[Records from a dataset]
Content starts

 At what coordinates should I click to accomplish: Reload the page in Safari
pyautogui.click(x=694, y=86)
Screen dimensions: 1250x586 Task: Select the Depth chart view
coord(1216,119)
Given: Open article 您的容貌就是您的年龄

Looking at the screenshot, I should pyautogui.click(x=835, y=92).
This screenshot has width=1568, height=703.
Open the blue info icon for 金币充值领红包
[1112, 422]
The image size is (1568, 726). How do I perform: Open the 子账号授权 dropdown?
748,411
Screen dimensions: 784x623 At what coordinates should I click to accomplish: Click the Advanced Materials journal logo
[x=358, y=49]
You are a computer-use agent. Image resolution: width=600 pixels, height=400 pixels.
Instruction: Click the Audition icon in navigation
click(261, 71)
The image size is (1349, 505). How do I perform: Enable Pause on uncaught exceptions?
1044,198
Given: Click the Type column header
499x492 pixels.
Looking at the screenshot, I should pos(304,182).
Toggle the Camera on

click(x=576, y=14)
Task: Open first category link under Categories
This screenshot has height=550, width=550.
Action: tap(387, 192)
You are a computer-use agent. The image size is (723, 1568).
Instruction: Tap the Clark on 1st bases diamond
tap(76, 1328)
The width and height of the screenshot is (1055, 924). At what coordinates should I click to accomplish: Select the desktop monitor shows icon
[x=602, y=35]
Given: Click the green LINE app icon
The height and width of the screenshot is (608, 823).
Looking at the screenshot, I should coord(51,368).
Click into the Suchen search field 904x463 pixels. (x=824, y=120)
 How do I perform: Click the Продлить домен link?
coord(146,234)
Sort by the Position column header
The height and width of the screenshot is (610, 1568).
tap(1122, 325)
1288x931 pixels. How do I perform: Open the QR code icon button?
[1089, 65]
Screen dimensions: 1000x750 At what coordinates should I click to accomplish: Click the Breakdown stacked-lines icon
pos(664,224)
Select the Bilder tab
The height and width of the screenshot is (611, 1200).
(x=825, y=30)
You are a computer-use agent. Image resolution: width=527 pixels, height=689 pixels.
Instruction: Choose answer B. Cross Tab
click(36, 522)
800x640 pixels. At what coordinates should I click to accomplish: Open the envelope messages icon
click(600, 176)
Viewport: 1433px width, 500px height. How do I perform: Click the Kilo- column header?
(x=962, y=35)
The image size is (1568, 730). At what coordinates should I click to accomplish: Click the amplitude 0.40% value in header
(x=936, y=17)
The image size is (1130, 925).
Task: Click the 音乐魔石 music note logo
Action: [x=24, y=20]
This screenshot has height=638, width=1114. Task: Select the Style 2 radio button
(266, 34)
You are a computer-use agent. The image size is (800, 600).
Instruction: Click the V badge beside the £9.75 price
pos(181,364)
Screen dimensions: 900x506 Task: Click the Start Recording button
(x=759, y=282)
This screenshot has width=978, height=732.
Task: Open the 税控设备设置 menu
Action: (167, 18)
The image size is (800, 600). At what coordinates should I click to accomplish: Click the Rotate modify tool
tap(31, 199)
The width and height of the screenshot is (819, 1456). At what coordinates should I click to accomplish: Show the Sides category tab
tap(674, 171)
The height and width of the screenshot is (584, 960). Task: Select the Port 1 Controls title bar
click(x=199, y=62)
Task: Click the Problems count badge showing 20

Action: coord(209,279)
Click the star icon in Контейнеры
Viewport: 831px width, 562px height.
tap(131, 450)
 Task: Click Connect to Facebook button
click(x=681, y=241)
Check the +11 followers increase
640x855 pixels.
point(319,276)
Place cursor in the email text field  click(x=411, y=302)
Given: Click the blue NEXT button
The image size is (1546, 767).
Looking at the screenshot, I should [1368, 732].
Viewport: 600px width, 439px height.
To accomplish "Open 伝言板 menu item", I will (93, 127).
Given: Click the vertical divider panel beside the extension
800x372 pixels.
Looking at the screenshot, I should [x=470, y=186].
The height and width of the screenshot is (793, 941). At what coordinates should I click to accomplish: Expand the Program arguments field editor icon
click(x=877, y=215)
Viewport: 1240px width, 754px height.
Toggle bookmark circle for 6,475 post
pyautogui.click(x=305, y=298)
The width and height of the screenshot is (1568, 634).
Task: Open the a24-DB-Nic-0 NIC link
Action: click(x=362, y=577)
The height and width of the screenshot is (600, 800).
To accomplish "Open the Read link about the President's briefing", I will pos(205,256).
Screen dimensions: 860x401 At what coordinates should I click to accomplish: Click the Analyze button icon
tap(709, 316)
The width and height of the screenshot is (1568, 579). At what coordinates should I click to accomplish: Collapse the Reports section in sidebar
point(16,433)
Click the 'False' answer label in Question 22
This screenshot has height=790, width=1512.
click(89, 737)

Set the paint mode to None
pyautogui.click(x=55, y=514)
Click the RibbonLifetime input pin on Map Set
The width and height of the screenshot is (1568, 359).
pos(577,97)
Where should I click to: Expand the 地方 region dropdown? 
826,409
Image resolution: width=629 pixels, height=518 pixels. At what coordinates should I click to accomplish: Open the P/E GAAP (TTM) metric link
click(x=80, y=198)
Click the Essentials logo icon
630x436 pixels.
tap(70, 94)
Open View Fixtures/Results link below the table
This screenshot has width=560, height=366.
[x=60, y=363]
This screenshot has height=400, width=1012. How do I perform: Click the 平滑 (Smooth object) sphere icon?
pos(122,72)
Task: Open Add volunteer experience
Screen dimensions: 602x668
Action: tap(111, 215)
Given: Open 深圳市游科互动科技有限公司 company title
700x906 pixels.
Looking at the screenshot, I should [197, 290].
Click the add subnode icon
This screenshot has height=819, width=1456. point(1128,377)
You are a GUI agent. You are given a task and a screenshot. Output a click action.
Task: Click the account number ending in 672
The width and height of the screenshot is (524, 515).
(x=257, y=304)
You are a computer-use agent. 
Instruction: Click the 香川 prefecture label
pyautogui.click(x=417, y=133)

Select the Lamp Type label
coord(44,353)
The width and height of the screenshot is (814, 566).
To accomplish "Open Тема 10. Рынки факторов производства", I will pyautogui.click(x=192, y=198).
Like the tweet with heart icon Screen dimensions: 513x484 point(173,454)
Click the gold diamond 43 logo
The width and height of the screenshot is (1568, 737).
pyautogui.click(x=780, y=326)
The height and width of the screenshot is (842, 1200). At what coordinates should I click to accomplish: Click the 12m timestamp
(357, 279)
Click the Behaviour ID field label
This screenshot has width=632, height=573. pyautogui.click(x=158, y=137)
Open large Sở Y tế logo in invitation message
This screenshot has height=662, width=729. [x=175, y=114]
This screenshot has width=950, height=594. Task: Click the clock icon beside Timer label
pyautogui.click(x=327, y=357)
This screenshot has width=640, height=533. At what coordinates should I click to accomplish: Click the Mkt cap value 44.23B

Content ends

[EXERCISE GOAL] Using the records above, list each line that includes "agent".

[REPLY]
You are a computer-use agent. Image resolution: width=600 pixels, height=400 pixels.
You are a computer-use agent. The image size is (723, 1568).
You are a computer-use agent. Image resolution: width=527 pixels, height=689 pixels.
You are a computer-use agent. The image size is (800, 600).
You are a GUI agent. You are given a task and a screenshot. Output a click action.
You are a computer-use agent. 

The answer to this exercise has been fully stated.